From the Guidelines
The best method for objective assessment of asthma attack severity is peak expiratory flow (PEF) measurement using a peak flow meter. This simple, portable device measures how quickly a person can exhale, providing an objective numerical value that can be compared to the patient's personal best or predicted values based on age, height, and gender. During an asthma attack, a PEF reading below 60% of personal best indicates a severe attack requiring immediate medical attention, while readings between 60-80% suggest a moderate attack. For accurate assessment, the patient should stand upright, take a deep breath, form a tight seal around the mouthpiece, and exhale as forcefully as possible, repeating three times and recording the highest value.
Key Points to Consider
- Other objective measures include oxygen saturation via pulse oximetry (values below 92% indicate severity) 1, spirometry (FEV1 measurement) in clinical settings, and assessment of clinical signs such as respiratory rate, heart rate, ability to speak in full sentences, and use of accessory muscles.
- PEF measurement is particularly valuable because it provides quantifiable data that helps track response to treatment and guides clinical decision-making while being accessible for home monitoring 1.
- The severity of asthma exacerbations can be categorized as mild, moderate, severe, or life-threatening based on symptoms, signs, and functional lung assessment, with the primary determinant being percent predicted FEV1 or PEF 1.
- The use of PEF or FEV1 measurements enables both the patient and the attending medical practitioner to assess more accurately the severity of the asthma attack, and failure to recognize a severe attack has consistently been identified as contributing to death from asthma 1.
From the FDA Drug Label
The use of albuterol sulfate inhalation solution can be continued as medically indicated to control recurring bouts of bronchospasm During this time most patients gain optimum benefit from regular use of the inhalation solution. If a previously effective dosage regimen fails to provide the usual relief, medical advice should be sought immediately, as this is often a sign of seriously worsening asthma that would require reassessment of therapy.
The best method for objective assessment of the severity of an asthma attack is measurement of peak expiratory flow.
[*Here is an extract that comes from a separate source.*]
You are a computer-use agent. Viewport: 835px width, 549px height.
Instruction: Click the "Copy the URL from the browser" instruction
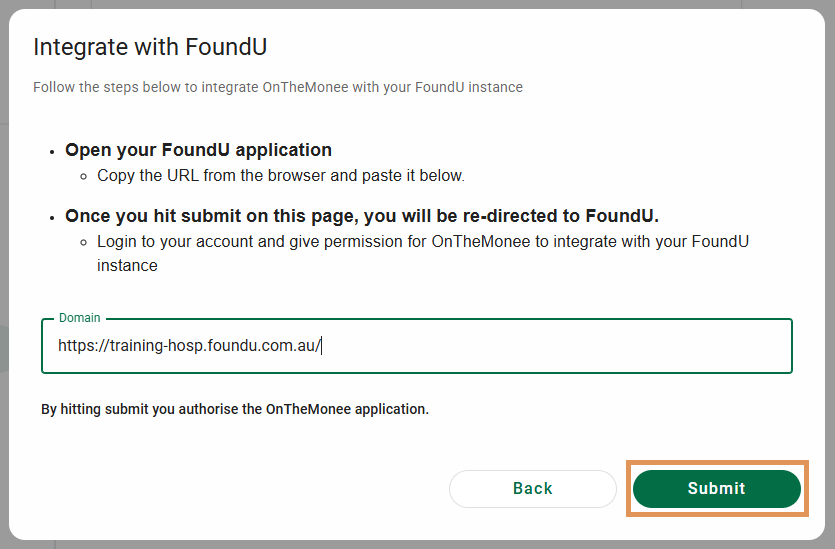point(280,176)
This is because peak expiratory flow (PEF) is a direct measure of lung function and can be used to assess the severity of asthma symptoms.
- Pulse oximetry measures oxygen saturation, which can be affected by asthma, but it is not a direct measure of lung function.
- Pulmonary function tests are more comprehensive and can provide more detailed information about lung function, but they may not be readily available in all settings.
- Arterial blood gases can provide information about oxygenation and ventilation, but they are more invasive and may not be necessary for routine assessment of asthma severity.
- Chest radiograph is not typically used to assess the severity of an asthma attack, as it is more useful for diagnosing other conditions such as pneumonia. 2 2
From the Research
Objective Assessment of Asthma Attack Severity
The best method for objective assessment of the severity of an asthma attack can be determined through various lung function measurements.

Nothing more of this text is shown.